[Records from a dataset]
# # # #
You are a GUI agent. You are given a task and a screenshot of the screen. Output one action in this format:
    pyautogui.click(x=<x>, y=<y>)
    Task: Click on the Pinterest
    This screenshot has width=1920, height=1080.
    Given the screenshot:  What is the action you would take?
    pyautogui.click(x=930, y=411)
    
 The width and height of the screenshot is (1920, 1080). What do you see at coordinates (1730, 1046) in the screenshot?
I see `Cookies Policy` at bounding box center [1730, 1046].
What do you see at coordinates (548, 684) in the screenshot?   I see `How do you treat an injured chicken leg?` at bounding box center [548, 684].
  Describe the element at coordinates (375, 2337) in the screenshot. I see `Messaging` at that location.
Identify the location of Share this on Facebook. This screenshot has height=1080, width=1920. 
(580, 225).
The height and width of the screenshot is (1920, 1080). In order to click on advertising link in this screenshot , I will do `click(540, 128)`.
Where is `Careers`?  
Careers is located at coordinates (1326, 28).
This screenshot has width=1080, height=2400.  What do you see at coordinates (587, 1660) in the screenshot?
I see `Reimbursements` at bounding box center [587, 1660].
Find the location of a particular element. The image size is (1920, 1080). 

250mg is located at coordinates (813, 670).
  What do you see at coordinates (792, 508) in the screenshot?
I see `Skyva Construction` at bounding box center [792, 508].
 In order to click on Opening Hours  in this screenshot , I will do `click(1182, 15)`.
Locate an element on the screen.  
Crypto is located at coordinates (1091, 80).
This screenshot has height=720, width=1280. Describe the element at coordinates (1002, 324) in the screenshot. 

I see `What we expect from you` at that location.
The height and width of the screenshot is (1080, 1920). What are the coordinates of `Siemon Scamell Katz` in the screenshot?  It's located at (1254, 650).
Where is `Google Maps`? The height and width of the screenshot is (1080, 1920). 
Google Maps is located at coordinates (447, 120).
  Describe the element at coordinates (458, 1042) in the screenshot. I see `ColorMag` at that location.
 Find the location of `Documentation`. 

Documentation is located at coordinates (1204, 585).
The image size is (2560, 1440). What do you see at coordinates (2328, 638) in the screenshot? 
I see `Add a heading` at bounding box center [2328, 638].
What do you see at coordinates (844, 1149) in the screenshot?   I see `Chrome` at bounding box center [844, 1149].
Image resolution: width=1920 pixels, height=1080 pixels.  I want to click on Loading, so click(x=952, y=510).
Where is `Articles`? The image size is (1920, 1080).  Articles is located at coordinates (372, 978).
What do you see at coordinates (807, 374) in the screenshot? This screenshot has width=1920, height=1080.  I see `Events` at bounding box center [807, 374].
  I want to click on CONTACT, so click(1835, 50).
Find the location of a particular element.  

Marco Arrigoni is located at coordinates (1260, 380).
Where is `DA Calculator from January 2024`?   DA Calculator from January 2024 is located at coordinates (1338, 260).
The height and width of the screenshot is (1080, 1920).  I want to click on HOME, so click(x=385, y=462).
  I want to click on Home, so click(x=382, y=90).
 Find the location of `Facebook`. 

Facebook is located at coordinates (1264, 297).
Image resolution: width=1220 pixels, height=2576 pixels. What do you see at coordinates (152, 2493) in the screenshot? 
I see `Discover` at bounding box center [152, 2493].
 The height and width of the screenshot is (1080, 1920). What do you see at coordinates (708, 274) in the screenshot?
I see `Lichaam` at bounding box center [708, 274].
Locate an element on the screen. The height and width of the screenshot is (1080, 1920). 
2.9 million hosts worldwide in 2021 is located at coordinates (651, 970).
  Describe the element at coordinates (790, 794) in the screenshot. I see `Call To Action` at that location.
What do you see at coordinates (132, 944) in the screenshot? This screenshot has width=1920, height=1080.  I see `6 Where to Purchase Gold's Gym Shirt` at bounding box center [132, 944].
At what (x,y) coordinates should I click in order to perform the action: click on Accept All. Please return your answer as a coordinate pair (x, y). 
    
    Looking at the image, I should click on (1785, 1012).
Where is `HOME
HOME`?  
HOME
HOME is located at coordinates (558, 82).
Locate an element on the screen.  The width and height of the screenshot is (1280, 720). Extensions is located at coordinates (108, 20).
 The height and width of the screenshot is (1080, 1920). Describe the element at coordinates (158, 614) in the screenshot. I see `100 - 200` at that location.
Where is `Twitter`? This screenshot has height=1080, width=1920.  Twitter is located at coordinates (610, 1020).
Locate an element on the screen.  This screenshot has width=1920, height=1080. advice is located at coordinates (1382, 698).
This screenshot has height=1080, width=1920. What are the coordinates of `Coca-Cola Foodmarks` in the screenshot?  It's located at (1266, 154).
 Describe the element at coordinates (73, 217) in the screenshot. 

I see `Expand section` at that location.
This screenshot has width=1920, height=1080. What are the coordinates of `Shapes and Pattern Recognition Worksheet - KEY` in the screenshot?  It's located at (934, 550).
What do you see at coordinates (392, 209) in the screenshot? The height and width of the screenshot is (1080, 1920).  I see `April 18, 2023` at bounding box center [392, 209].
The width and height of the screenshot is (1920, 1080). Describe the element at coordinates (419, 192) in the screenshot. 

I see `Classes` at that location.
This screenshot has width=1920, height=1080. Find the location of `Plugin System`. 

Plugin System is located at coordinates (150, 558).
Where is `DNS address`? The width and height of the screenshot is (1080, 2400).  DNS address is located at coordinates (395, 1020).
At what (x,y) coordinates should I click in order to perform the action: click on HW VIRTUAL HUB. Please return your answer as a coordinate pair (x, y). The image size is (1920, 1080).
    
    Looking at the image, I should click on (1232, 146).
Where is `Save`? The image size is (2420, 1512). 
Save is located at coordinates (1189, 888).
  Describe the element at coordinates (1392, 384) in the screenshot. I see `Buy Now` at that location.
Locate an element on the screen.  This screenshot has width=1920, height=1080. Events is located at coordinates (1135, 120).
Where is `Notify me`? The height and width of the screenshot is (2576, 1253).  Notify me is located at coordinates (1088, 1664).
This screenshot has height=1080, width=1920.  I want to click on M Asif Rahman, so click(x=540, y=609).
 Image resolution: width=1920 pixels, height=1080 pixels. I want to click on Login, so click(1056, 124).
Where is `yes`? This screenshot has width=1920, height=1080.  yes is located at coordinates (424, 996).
# # # #
Task directions - Render every item above as a Markdown table with the columns No. and Text, one row per line and blank lines omitted.

Worked answer -
| No. | Text |
|---|---|
| 1 | You are a GUI agent. You are given a task and a screenshot of the screen. Output one action in this format: |
| 2 |     pyautogui.click(x=<x>, y=<y>) |
| 3 |     Task: Click on the Pinterest |
| 4 |     This screenshot has width=1920, height=1080. |
| 5 |     Given the screenshot:  What is the action you would take? |
| 6 |     pyautogui.click(x=930, y=411) |
| 7 |  The width and height of the screenshot is (1920, 1080). What do you see at coordinates (1730, 1046) in the screenshot? |
| 8 | I see `Cookies Policy` at bounding box center [1730, 1046]. |
| 9 | What do you see at coordinates (548, 684) in the screenshot?   I see `How do you treat an injured chicken leg?` at bounding box center [548, 684]. |
| 10 |   Describe the element at coordinates (375, 2337) in the screenshot. I see `Messaging` at that location. |
| 11 | Identify the location of Share this on Facebook. This screenshot has height=1080, width=1920.  |
| 12 | (580, 225). |
| 13 | The height and width of the screenshot is (1920, 1080). In order to click on advertising link in this screenshot , I will do `click(540, 128)`. |
| 14 | Where is `Careers`?   |
| 15 | Careers is located at coordinates (1326, 28). |
| 16 | This screenshot has width=1080, height=2400.  What do you see at coordinates (587, 1660) in the screenshot? |
| 17 | I see `Reimbursements` at bounding box center [587, 1660]. |
| 18 | Find the location of a particular element. The image size is (1920, 1080).  |
| 19 | 250mg is located at coordinates (813, 670). |
| 20 |   What do you see at coordinates (792, 508) in the screenshot? |
| 21 | I see `Skyva Construction` at bounding box center [792, 508]. |
| 22 |  In order to click on Opening Hours  in this screenshot , I will do `click(1182, 15)`. |
| 23 | Locate an element on the screen.   |
| 24 | Crypto is located at coordinates (1091, 80). |
| 25 | This screenshot has height=720, width=1280. Describe the element at coordinates (1002, 324) in the screenshot.  |
| 26 | I see `What we expect from you` at that location. |
| 27 | The height and width of the screenshot is (1080, 1920). What are the coordinates of `Siemon Scamell Katz` in the screenshot?  It's located at (1254, 650). |
| 28 | Where is `Google Maps`? The height and width of the screenshot is (1080, 1920).  |
| 29 | Google Maps is located at coordinates (447, 120). |
| 30 |   Describe the element at coordinates (458, 1042) in the screenshot. I see `ColorMag` at that location. |
| 31 |  Find the location of `Documentation`.  |
| 32 | Documentation is located at coordinates (1204, 585). |
| 33 | The image size is (2560, 1440). What do you see at coordinates (2328, 638) in the screenshot?  |
| 34 | I see `Add a heading` at bounding box center [2328, 638]. |
| 35 | What do you see at coordinates (844, 1149) in the screenshot?   I see `Chrome` at bounding box center [844, 1149]. |
| 36 | Image resolution: width=1920 pixels, height=1080 pixels.  I want to click on Loading, so click(x=952, y=510). |
| 37 | Where is `Articles`? The image size is (1920, 1080).  Articles is located at coordinates (372, 978). |
| 38 | What do you see at coordinates (807, 374) in the screenshot? This screenshot has width=1920, height=1080.  I see `Events` at bounding box center [807, 374]. |
| 39 |   I want to click on CONTACT, so click(1835, 50). |
| 40 | Find the location of a particular element.   |
| 41 | Marco Arrigoni is located at coordinates (1260, 380). |
| 42 | Where is `DA Calculator from January 2024`?   DA Calculator from January 2024 is located at coordinates (1338, 260). |
| 43 | The height and width of the screenshot is (1080, 1920).  I want to click on HOME, so click(x=385, y=462). |
| 44 |   I want to click on Home, so click(x=382, y=90). |
| 45 |  Find the location of `Facebook`.  |
| 46 | Facebook is located at coordinates (1264, 297). |
| 47 | Image resolution: width=1220 pixels, height=2576 pixels. What do you see at coordinates (152, 2493) in the screenshot?  |
| 48 | I see `Discover` at bounding box center [152, 2493]. |
| 49 |  The height and width of the screenshot is (1080, 1920). What do you see at coordinates (708, 274) in the screenshot? |
| 50 | I see `Lichaam` at bounding box center [708, 274]. |
| 51 | Locate an element on the screen. The height and width of the screenshot is (1080, 1920).  |
| 52 | 2.9 million hosts worldwide in 2021 is located at coordinates (651, 970). |
| 53 |   Describe the element at coordinates (790, 794) in the screenshot. I see `Call To Action` at that location. |
| 54 | What do you see at coordinates (132, 944) in the screenshot? This screenshot has width=1920, height=1080.  I see `6 Where to Purchase Gold's Gym Shirt` at bounding box center [132, 944]. |
| 55 | At what (x,y) coordinates should I click in order to perform the action: click on Accept All. Please return your answer as a coordinate pair (x, y).  |
| 56 |     Looking at the image, I should click on (1785, 1012). |
| 57 | Where is `HOME |
| 58 | HOME`?   |
| 59 | HOME |
| 60 | HOME is located at coordinates (558, 82). |
| 61 | Locate an element on the screen.  The width and height of the screenshot is (1280, 720). Extensions is located at coordinates (108, 20). |
| 62 |  The height and width of the screenshot is (1080, 1920). Describe the element at coordinates (158, 614) in the screenshot. I see `100 - 200` at that location. |
| 63 | Where is `Twitter`? This screenshot has height=1080, width=1920.  Twitter is located at coordinates (610, 1020). |
| 64 | Locate an element on the screen.  This screenshot has width=1920, height=1080. advice is located at coordinates (1382, 698). |
| 65 | This screenshot has height=1080, width=1920. What are the coordinates of `Coca-Cola Foodmarks` in the screenshot?  It's located at (1266, 154). |
| 66 |  Describe the element at coordinates (73, 217) in the screenshot.  |
| 67 | I see `Expand section` at that location. |
| 68 | This screenshot has width=1920, height=1080. What are the coordinates of `Shapes and Pattern Recognition Worksheet - KEY` in the screenshot?  It's located at (934, 550). |
| 69 | What do you see at coordinates (392, 209) in the screenshot? The height and width of the screenshot is (1080, 1920).  I see `April 18, 2023` at bounding box center [392, 209]. |
| 70 | The width and height of the screenshot is (1920, 1080). Describe the element at coordinates (419, 192) in the screenshot.  |
| 71 | I see `Classes` at that location. |
| 72 | This screenshot has width=1920, height=1080. Find the location of `Plugin System`.  |
| 73 | Plugin System is located at coordinates (150, 558). |
| 74 | Where is `DNS address`? The width and height of the screenshot is (1080, 2400).  DNS address is located at coordinates (395, 1020). |
| 75 | At what (x,y) coordinates should I click in order to perform the action: click on HW VIRTUAL HUB. Please return your answer as a coordinate pair (x, y). The image size is (1920, 1080). |
| 76 |     Looking at the image, I should click on (1232, 146). |
| 77 | Where is `Save`? The image size is (2420, 1512).  |
| 78 | Save is located at coordinates (1189, 888). |
| 79 |   Describe the element at coordinates (1392, 384) in the screenshot. I see `Buy Now` at that location. |
| 80 | Locate an element on the screen.  This screenshot has width=1920, height=1080. Events is located at coordinates (1135, 120). |
| 81 | Where is `Notify me`? The height and width of the screenshot is (2576, 1253).  Notify me is located at coordinates (1088, 1664). |
| 82 | This screenshot has height=1080, width=1920.  I want to click on M Asif Rahman, so click(x=540, y=609). |
| 83 |  Image resolution: width=1920 pixels, height=1080 pixels. I want to click on Login, so click(1056, 124). |
| 84 | Where is `yes`? This screenshot has width=1920, height=1080.  yes is located at coordinates (424, 996). |